HerbDoc recently bought more butterfly-friendly plants:
A few weeks ago a group of Master Gardeners took a road trip to a favorite nearby garden center which offers monthly lectures on topic of interest. This one featured a talk and demonstration on attracting moths and butterflies.
The lecture included tips on planting annuals and perennials which 1) attract butterflies and moths seeking pollen and 2) feed hungry caterpillars. It made me realize that I have many butterfly pollen plants in the yard but needed to get busy planting food sources for them to lay their eggs and feed the resultant caterpillars.
Unable to resist the gorgeous plants available in the garden area, I purchased some annual asclepias (common names given were balloon flower and hairy balls), a deep red honeysuckle, a few “Little Joe” Joe Pye Weed, and a pink coreopsis “Heaven’s Gate”. As an aside, I already grow “Little Joe” in the garden, and I love this plant for its sturdiness and ability to spread.
We then walked to a greenhouse called the Butterfly Pavilion. Guided tours are offered here for children and adults on a daily basis during the season. The pavilion is packed with all of the plants that butterflies and moths love. It was a riot of color with all stages of butterfly development present. One monarch has just broken through its pups and was drying its wings on the walls of the greenhouse. Gardeners hunted for the various stages of growth and were rewarded by locating all of them.

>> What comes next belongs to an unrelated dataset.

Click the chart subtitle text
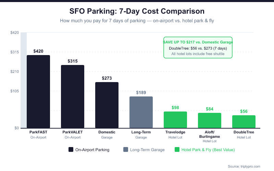137,21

It was a very informative day and I highly recommend it for parents and grandparents looking for something to do in the waning days of summer. A great illustrated book for those looking to welcome more wildlife into their yards and gardens is Bringing Nature Home by Douglas W. Tallamy.

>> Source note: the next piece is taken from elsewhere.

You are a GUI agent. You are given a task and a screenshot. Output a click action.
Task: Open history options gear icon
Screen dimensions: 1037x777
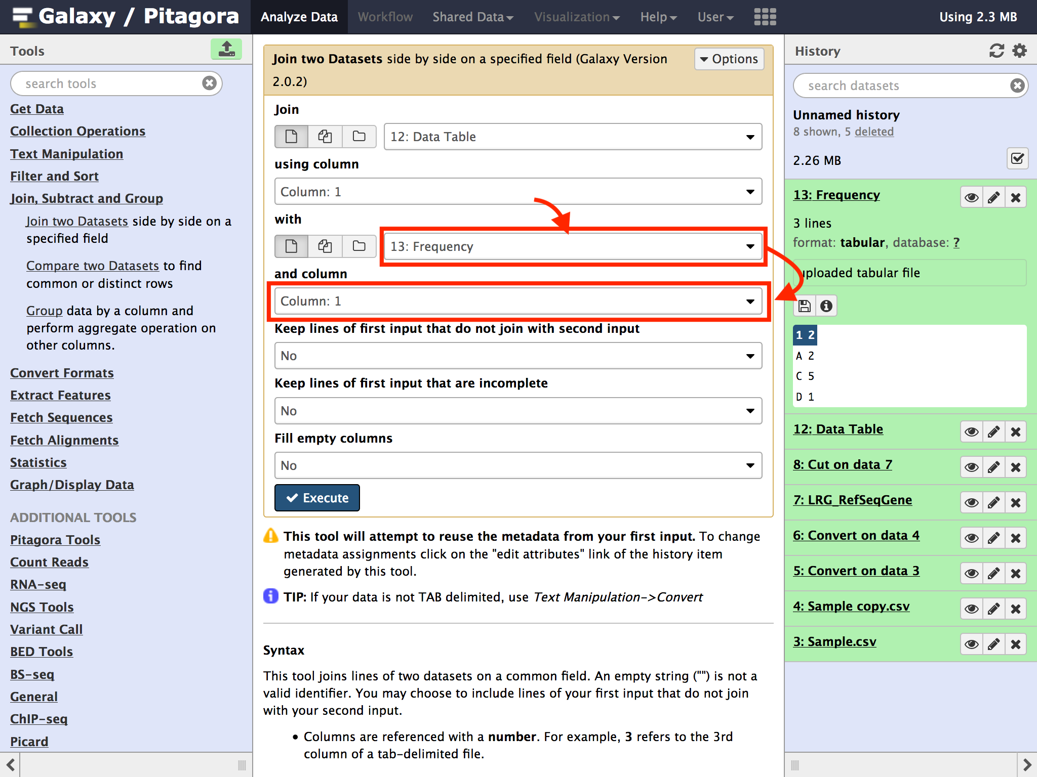pyautogui.click(x=1019, y=51)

Editor’s note: I grow “Little Joe” too and the butterflies and I love it.
That is such an interesting picture. Do they spin their cocoons on those push pins?

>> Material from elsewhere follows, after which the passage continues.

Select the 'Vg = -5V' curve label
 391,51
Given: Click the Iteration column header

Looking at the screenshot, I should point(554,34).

The staff goes around the enclosure and picks out a few cocoons so it will be easier for folks to see the different stages of development. It really was interesting to see them like that, and it apparently doesn’t hurt them at all to be moved to the wall location!
That’s very cool. I’d love to see it.
It was amazing and something I’ve never been able to keep track of in the garden. The adults present were fascinated, but I’m sure the faces of little ones would be something to behold when they discovered the process!
I’d have really liked to have been at this lecture, it sound’s really interesting. Great pic, too!
A little belated, but thanks for the compliment on the pic, Simon. I’m new at using this camera, and to tell the truth, this was the one photo that was good enough to publish. Hopefully I’ll get the hang of it with more practice!